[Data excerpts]
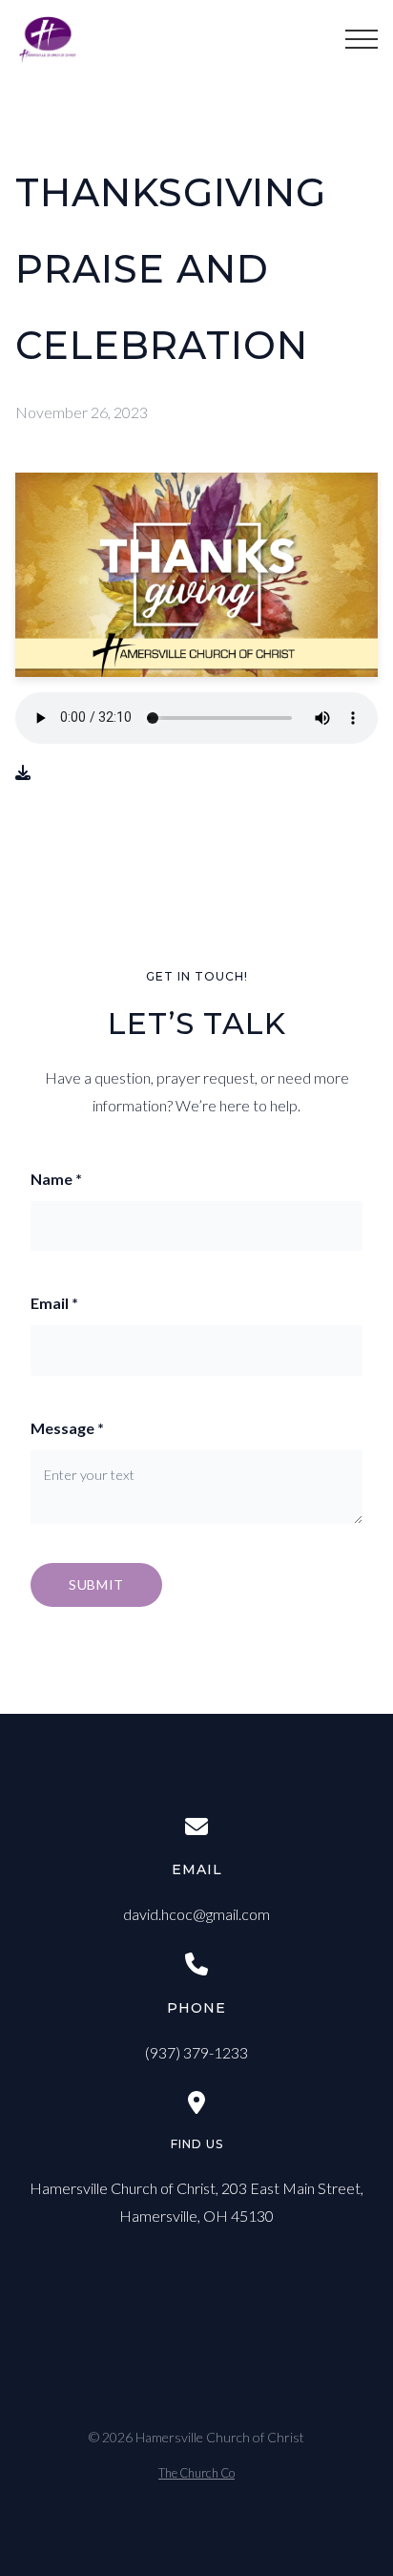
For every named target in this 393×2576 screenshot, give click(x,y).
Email (54, 1303)
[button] (361, 39)
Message (67, 1428)
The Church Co (196, 2473)
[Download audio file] (23, 773)
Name (56, 1179)
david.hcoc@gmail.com (196, 1914)
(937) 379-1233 (196, 2052)
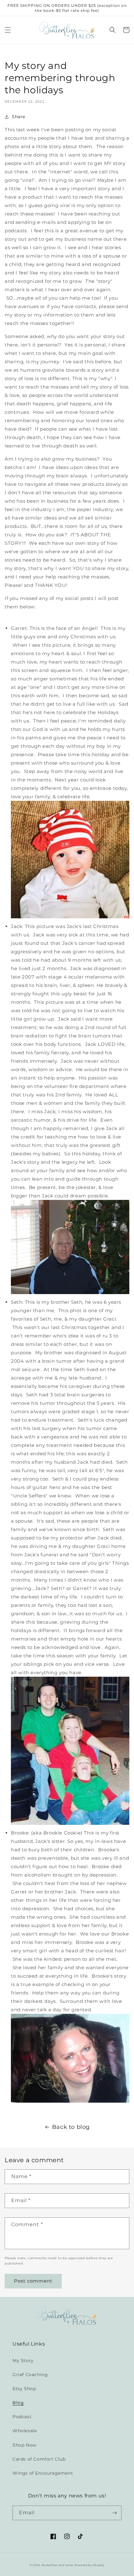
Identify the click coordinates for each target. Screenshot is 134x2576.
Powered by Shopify (89, 2565)
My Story (23, 2360)
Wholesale (24, 2430)
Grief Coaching (30, 2374)
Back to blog (71, 2127)
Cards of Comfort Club (39, 2459)
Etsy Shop (24, 2388)
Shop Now (24, 2445)
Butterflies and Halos (57, 2565)
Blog (18, 2402)
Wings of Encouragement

- _Try it_:
An exact copy of every line from the one containing "Cards of Comfort Club (39, 2459)" through the last line of the entries is required; please add nothing.

- _Written response_:
Cards of Comfort Club (39, 2459)
Etsy Shop (24, 2388)
Shop Now (24, 2445)
Butterflies and Halos (57, 2565)
Blog (18, 2402)
Wings of Encouragement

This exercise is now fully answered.